DSGi posted a £30m loss in its half year results last November but says new formats include Currys Superstores and Megastore, CurrysDigital and PC World Superstores are helping turn things around.
The formats, which also include one combined Currys and PC World store, are delivering sales increases higher than expected at between 15-50%, compared to its old-style stores.
DSGi updated the city today (March 3) in a bid to shore-up investor confidence in the group.
It says it will expand the four CurrysDigital high street formats, which are recording gross profit rises of “between 30-40%”, to 100 city centre and “smaller catchment area” locations, with plans to close any remaining Currys in-town locations.

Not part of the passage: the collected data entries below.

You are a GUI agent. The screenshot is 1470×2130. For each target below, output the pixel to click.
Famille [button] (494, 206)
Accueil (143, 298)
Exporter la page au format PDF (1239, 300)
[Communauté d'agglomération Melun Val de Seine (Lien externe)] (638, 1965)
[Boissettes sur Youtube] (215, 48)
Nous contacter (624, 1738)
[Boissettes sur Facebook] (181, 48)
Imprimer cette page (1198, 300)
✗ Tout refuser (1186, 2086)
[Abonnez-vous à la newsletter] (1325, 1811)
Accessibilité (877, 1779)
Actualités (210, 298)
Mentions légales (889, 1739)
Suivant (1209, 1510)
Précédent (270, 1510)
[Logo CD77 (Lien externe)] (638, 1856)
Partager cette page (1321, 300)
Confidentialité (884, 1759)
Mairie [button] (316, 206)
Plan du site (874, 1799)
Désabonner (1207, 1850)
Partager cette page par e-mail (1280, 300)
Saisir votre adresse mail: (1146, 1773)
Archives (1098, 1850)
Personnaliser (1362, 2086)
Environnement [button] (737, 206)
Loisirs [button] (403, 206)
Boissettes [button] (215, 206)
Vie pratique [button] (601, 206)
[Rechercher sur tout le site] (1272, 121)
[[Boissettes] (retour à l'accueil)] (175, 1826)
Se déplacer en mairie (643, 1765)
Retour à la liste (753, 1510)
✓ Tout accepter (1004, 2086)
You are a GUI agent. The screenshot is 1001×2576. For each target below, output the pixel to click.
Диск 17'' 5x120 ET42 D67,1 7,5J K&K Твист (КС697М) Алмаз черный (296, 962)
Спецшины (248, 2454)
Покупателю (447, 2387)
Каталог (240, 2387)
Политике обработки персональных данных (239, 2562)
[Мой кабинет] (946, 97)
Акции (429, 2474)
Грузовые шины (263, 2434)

PC World Superstore refits will be more selective than in 2008, says DSGi, as performances have been mixed among the 41 that were opened in 2008. It says some stores are not hitting “target level of availability” compared to others which recorded 15-25% gross profit increases.
DSGi chief executive John Browett says it plans to rebrand and reformat a further 90-120 stores in the UK and the Nordic region in 2009-10.
“While the current economic climate is impacting us in the short term, the good progress we have made with our Renewal and Transformation plan is already making a difference for our customers,” he says.